The show also received criticism from the nuclear power industry in its early years, with its portrayal of the evil boss Mr. Burns and "bungling idiot" employees (including Homer Simpson himself) with their lack of safety and security. In a letter to the nuclear power-backed U.S. Council for Energy Awareness, producer Sam Simon apologized, stating, "I apologize that the Simpsons have offended a lot of people in the energy industry. I agree with you that in real life, Homer Simpson would not be employed at a nuclear power plant. On the other hand, he probably wouldn't be employed anywhere."

Various episodes of the show have generated controversy. The Simpsons visit Australia in "Bart vs. Australia" (season six, 1995) and Brazil in "Blame It on Lisa" (season 13, 2002) and both episodes generated controversy and negative reaction in the visited countries. In the latter case, Rio de Janeiro's tourist board—which claimed that the city was portrayed as having rampant street crime, kidnappings, slums, and monkey and rat infestations—went so far as to threaten Fox with legal action. Groening was a fierce and vocal critic of the episode "A Star Is Burns" (season six, 1995) which featured a crossover with The Critic. He felt that it was just an advertisement for The Critic, and that people would incorrectly associate the show with him. When he was unsuccessful in getting the episode pulled, he had his name removed from the credits and went public with his concerns, openly criticizing James L. Brooks and saying the episode "violates the Simpsons' universe." In response, Brooks said, "I am furious with Matt, ... he's allowed his opinion, but airing this publicly in the press is going too far. ... his behavior right now is rotten."

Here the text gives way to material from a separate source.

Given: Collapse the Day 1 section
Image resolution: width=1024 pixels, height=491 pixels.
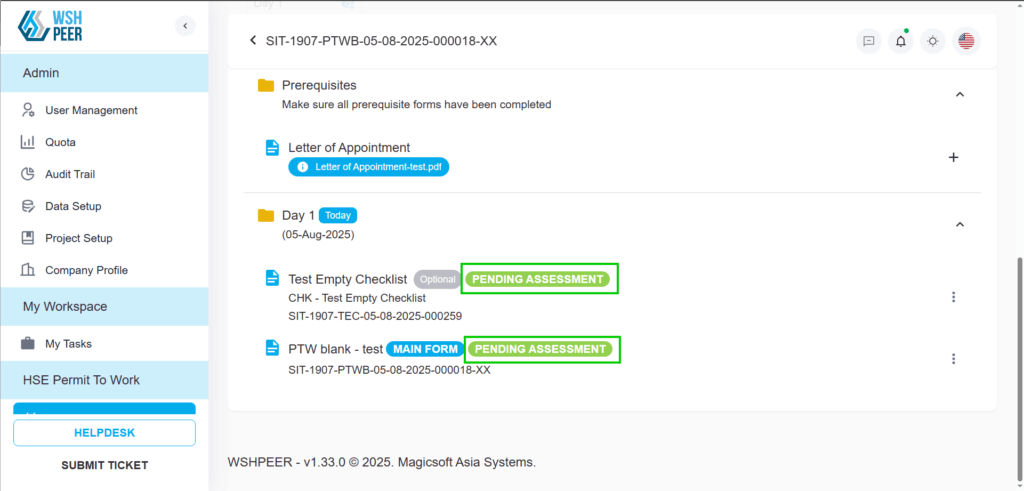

"The Principal and the Pauper" (season nine, 1997) is one of the most controversial episodes of The Simpsons. Many fans and critics reacted negatively to the revelation that Seymour Skinner, a recurring character since the first season, was an impostor. The episode has been criticized by Groening and by Harry Shearer, who provides the voice of Skinner. In a 2001 interview, Shearer recalled that after reading the script, he told the writers, "That's so wrong. You're taking something that an audience has built eight years or nine years of investment in and just tossed it in the trash can for no good reason, for a story we've done before with other characters. It's so arbitrary and gratuitous, and it's disrespectful to the audience."

Bans
The show has reportedly been taken off the air in several countries. China banned it from prime-time television in August 2006, "in an effort to protect China's struggling animation studios." In 2008, Venezuela barred the show from airing on morning television as it was deemed "unsuitable for children". The same year, several Russian Pentecostal churches demanded that The Simpsons, South Park and some other Western cartoons be removed from broadcast schedules "for propaganda of various vices" and the broadcaster's license to be revoked. However, a court decision later dismissed this request.

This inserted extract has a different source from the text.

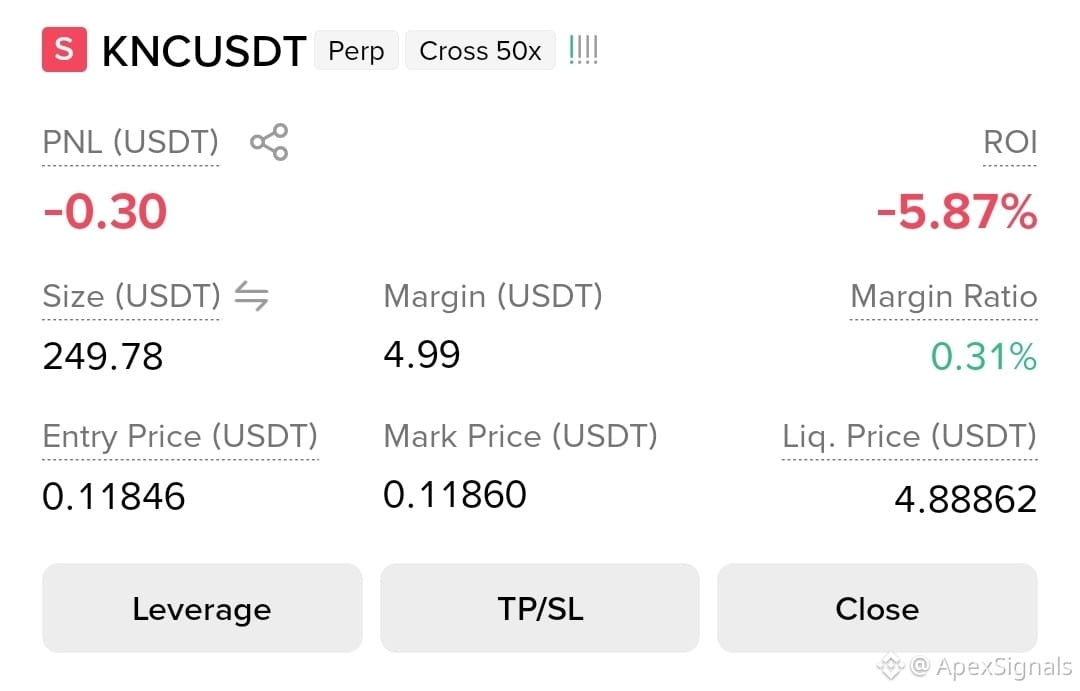Tap the Entry Price (USDT) label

Perceived decline in quality

Critics' reviews of early Simpsons episodes praised the show for its sassy humor, wit, realism, and intelligence. However, in the late 1990s, around the airing of season 10, the tone and emphasis of the show began to change. Some critics started calling the show "tired". By 2000, some long-term fans had become disillusioned with the show, and pointed to its shift from character-driven plots to what they perceived as an overemphasis on zany antics. Jim Schembri of The Sydney Morning Herald attributed the decline in quality to an abandonment of character-driven storylines in favor of celebrity cameo appearances and references to popular culture. Schembri wrote in 2011: "The central tragedy of The Simpsons is that it has gone from commanding attention to merely being attention-seeking. It began by proving that cartoon characters don't have to be caricatures; they can be invested with real emotions. Now the show has in essence fermented into a limp parody of itself. Memorable story arcs have been sacrificed for the sake of celebrity walk-ons and punchline-hungry dialogue."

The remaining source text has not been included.